Auch von den Asambleas hört man ja in letzter Zeit nicht nur Gutes, viele TeilnehmerInnen beklagen sich, dass Parteikader inzwischen massiv versuchen, die Bewegung zu vereinnahmen.

Ja, die sektiererischen Parteien, von denen ich vorher gesprochen habe, haben die Strategie verfolgt, die Asambleas für sich zu vereinahmen, anstatt hinzugehen und am offenen Prozess teilzunehmen. Während die Leute die Angelegenheit von Grund auf neu konstruieren, bringen diese nur ihre alten Ideen und Forderungen zu den Asambleas. Das hat vor allem die Interbarrial in die Krise gestürzt. In den Stadtteilversammlungen wird diskutiert, was man mit den Aparatschicks machen soll. Ihre Art von Politik funktioniert nicht mehr, die Asambleas können zwar wachsen, so viel sie wollen, aber die Torte nehmen sich andere mit, sie streiten sich nur um die Krümel.
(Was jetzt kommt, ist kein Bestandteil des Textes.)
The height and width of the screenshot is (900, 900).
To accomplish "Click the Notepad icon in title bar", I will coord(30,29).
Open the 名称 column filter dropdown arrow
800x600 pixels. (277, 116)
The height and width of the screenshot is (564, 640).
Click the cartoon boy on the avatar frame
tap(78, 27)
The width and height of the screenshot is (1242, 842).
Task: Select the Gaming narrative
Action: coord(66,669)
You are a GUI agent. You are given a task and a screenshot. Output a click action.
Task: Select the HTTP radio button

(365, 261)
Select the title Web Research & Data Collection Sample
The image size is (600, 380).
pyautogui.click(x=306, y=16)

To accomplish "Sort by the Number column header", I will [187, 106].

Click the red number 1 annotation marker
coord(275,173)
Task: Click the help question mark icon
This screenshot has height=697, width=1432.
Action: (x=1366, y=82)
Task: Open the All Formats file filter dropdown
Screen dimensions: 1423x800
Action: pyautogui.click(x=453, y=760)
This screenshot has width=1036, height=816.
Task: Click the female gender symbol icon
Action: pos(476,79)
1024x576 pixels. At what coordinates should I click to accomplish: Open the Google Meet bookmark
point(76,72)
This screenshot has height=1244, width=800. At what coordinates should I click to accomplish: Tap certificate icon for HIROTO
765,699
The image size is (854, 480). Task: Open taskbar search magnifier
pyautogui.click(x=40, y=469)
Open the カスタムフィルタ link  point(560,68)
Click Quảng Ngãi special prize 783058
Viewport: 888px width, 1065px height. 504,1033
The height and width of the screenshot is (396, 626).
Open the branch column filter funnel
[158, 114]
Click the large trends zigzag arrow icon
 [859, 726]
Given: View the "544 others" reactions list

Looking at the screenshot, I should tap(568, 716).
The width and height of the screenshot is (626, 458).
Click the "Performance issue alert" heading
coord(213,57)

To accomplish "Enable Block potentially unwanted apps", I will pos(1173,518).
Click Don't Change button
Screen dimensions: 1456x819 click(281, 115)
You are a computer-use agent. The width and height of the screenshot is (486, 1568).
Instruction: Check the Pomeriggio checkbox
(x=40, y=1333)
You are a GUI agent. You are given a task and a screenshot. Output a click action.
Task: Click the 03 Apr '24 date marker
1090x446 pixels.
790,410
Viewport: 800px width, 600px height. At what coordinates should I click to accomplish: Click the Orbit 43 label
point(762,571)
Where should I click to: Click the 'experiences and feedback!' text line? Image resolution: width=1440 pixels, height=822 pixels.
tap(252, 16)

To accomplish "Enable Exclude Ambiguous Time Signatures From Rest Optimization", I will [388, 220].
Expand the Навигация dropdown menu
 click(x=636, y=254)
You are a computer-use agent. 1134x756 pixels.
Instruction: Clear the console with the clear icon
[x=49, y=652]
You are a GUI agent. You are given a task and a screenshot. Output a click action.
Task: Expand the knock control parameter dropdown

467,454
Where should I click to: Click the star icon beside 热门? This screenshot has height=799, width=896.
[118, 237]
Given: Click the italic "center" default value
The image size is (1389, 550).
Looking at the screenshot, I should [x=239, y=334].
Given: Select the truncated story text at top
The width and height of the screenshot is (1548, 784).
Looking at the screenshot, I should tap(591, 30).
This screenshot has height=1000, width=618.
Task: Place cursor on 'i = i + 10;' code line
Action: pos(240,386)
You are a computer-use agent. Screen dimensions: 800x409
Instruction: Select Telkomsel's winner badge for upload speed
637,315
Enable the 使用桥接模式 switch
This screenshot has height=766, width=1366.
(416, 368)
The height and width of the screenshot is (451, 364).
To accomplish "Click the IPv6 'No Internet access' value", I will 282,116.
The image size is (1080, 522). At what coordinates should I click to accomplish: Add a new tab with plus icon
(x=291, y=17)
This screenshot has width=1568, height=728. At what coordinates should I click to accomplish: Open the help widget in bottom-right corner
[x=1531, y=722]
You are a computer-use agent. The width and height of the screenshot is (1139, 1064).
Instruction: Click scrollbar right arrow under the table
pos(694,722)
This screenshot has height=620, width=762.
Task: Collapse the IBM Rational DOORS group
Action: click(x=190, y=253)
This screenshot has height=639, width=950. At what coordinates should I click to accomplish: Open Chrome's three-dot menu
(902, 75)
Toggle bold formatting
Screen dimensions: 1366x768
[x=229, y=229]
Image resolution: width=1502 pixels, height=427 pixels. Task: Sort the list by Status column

Interview und Übersetzung: Timo Berger

KASTEN:
Gewerkschaften in Argentinien

Argentinien hat eine lange Phase der Einheitsgewerkschaften, der CGT (Confederación General del Trabajo – Allgemeine Vereinigung der Arbeit), hinter sich. Juan Domingo Perón strukturierte die erste CGT in den 40er Jahren so um, dass sie seine Politik mittrug. Als die Militärs Perón 1945 absetzten, konnte die Mobilisierung der CGT einen solchen Druck auf die Junta ausüben, dass Perón in das Amt des Wohlfahrtsministers eingesetzt wurde. Während seiner beiden späteren Präsidenschaften baute er die Einheitsgewerkschaft zu einer wesentlichen Säule seiner Macht aus, die alle Gewerkschaften in sich vereinte und politisch einen der peronistischen Partei nahe stehenden Kurs verfolgte. Schließlich nahm Perón den ArbeiterInnen das Streikrecht. Die Einheit der CGT brach erst 1999, ein Jahr nachdem die Peronisten die Macht an die Allianz abgegeben hatten. Der radikale Flügel des Dachverbands um den Lastwagenfahrer Hugo Moyano, die so genannte CGT disidente, spaltete sich ab und erhebt den Alleinvertretungsanspruch der Interessen der ArbeiterInnen. Aufgrund der in der peronistischen Ideologie behaupteten Interessengemeinschaft von ArbeiterInnen, ArbeitgeberInnen und Staat unterstützt der größere Teil des Dachverbands, die so genannte CGT oficial, weiterhin die offizielle Politik .
Schon 1992, als Menem die Durchsetzung des neoliberalen Wirtschaftsmodells massiv vorantrieb, hatte sich ein neuer Gewerkschaftsdachverband gegründet, der die Privatisierungen ablehnte. Der neue Dachverband CTA (Central de los Trabajadores Argentinos) bestand anfangs nur aus der Gewerkschaft der Staatsangestellten und der der Lehrer und Dozenten, doch wuchs er innerhalb weniger Jahre zu einer schlagkräftigen Waffe der Arbeiterbewegung heran, insbesondere durch ihre Vernetzung mit den Arbeitslosenorganisationen der Piqueteros (Straßensperrer).
Heute gibt es ensprechend drei Dachverbände, die zwei CGTs (mit insgesamt 4 Mio. Mitgliedern) und die CTA (mit ca. 800.000 Mitgliedern). Im Unterschied zu den traditionellen Gewerkschaften kann jedeR ArbeiterIn und jedeR ArbeitsloseR der CTA beitreten, auch wenn die Gewerkschaft seines Berufstandes nicht der CTA angehört. Die CTA gliedert sich in verschiedene Kommissionen, wie Gesundheit, Bildung, Jugend, Federación Tierra y Vivienda (Vereinigung Land und Wohnung).